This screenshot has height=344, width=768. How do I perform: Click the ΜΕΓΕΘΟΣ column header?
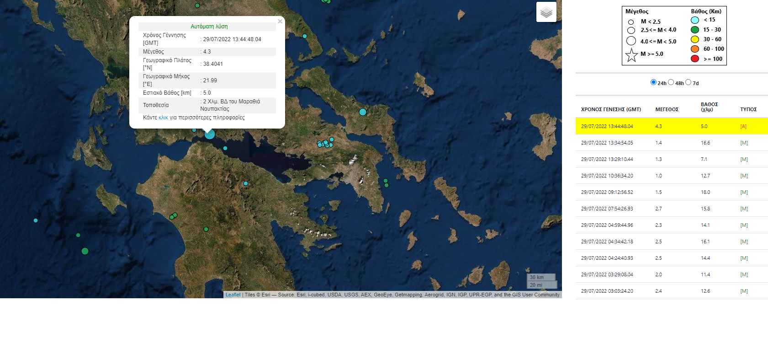(667, 109)
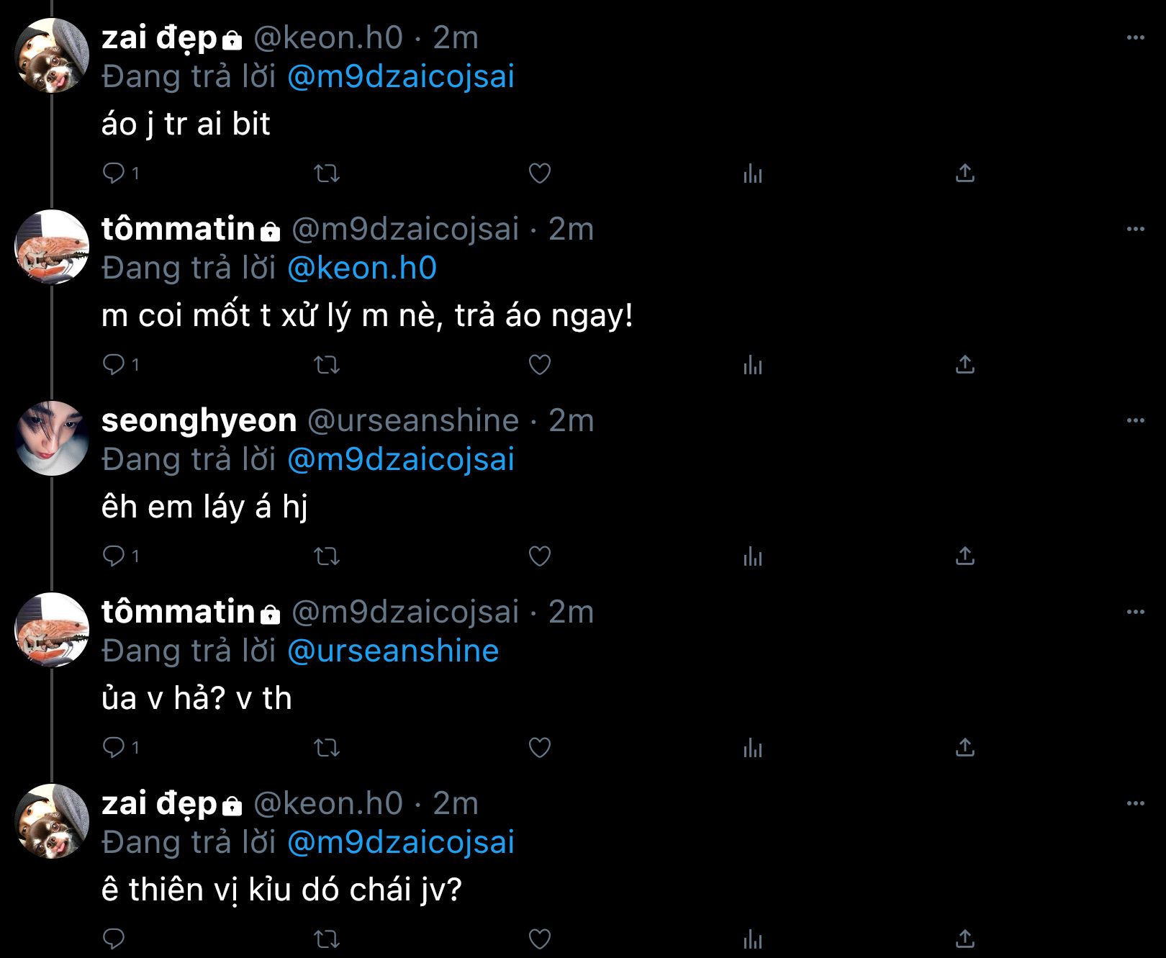Like the last tweet by zai đẹp
1166x958 pixels.
click(540, 939)
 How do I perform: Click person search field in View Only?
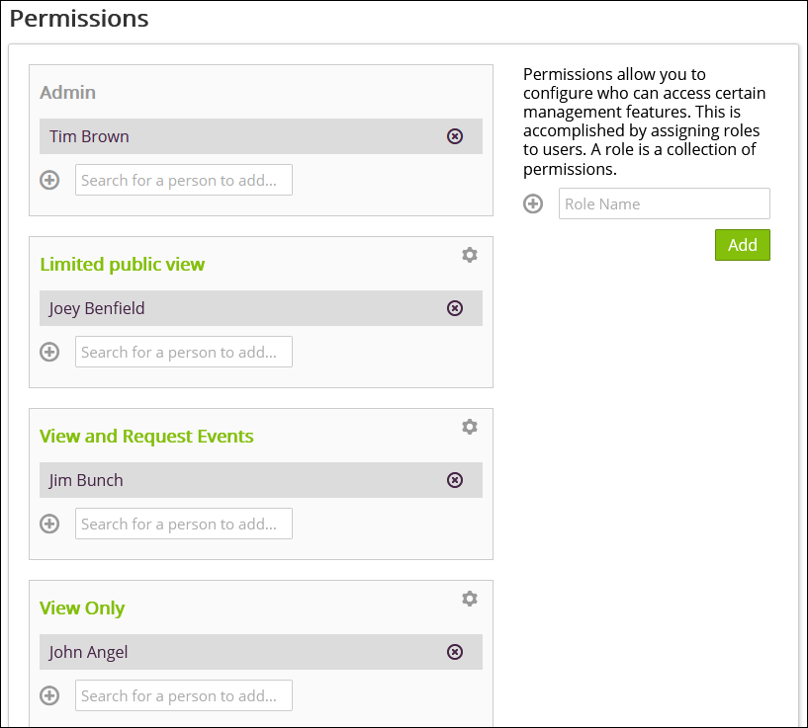(x=184, y=695)
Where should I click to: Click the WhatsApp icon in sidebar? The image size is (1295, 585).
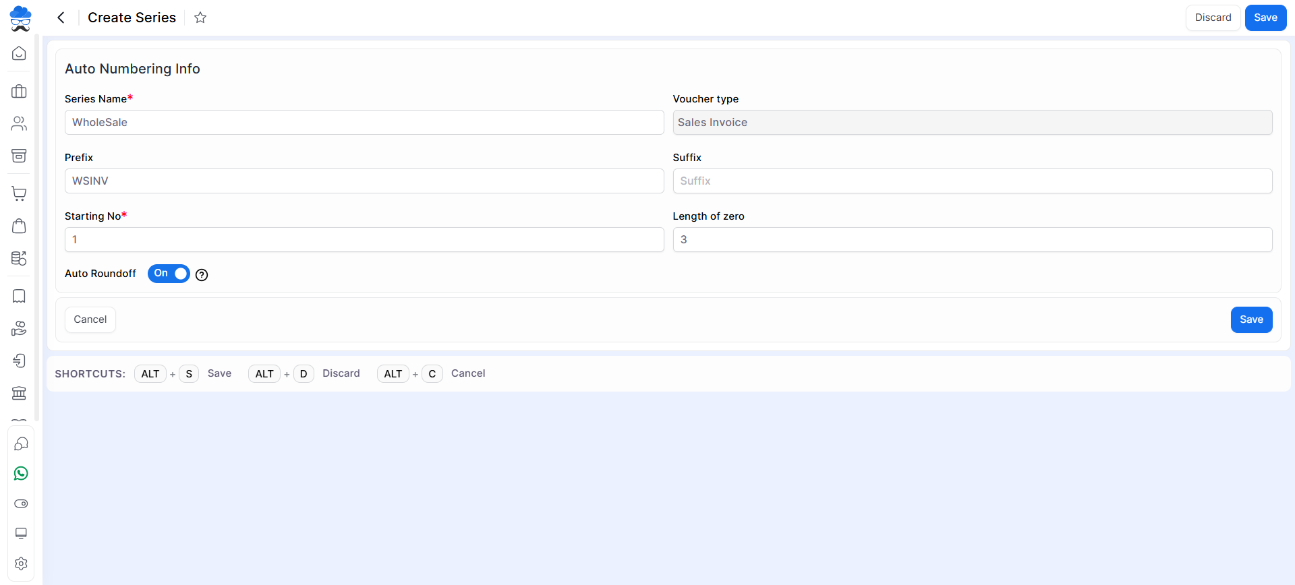pyautogui.click(x=21, y=474)
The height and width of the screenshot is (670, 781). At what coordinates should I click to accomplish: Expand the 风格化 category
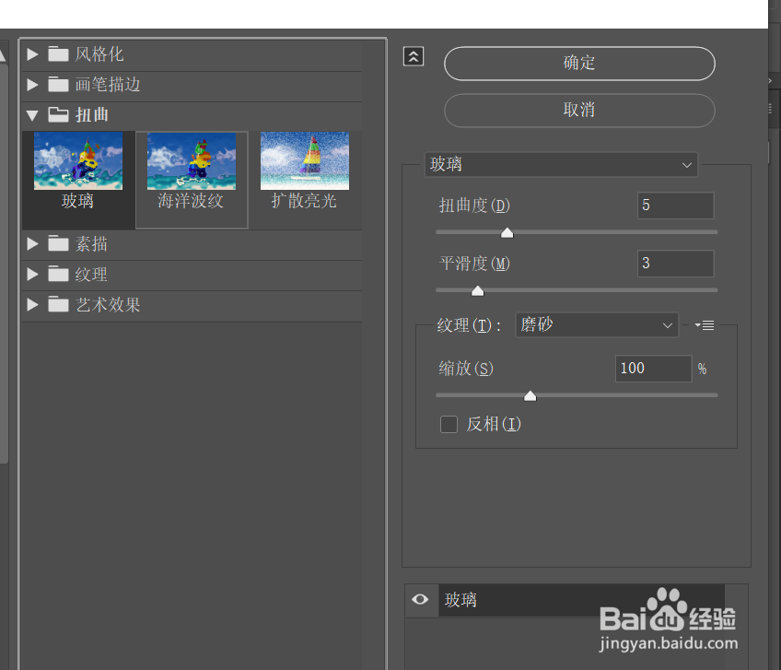32,53
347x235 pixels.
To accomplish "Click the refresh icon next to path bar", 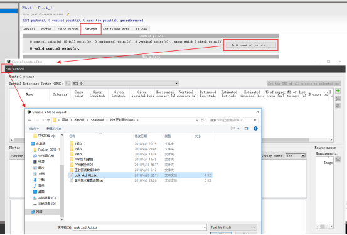I will click(x=202, y=120).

● ● ● ● ● ● ●

WHAT IS BEING ASKED
Among the entries above, take the lines from the one with "Where should I" through the one with "347x235 pixels." and retype them exactly, leaving out the pictures.

RESPONSE BELOW
Where should I click to: Click the WhatsApp icon in sidebar? The image size is (1295, 585).
pyautogui.click(x=21, y=474)
The height and width of the screenshot is (670, 781). At what coordinates should I click to accomplish: Expand the 风格化 category
32,53
347x235 pixels.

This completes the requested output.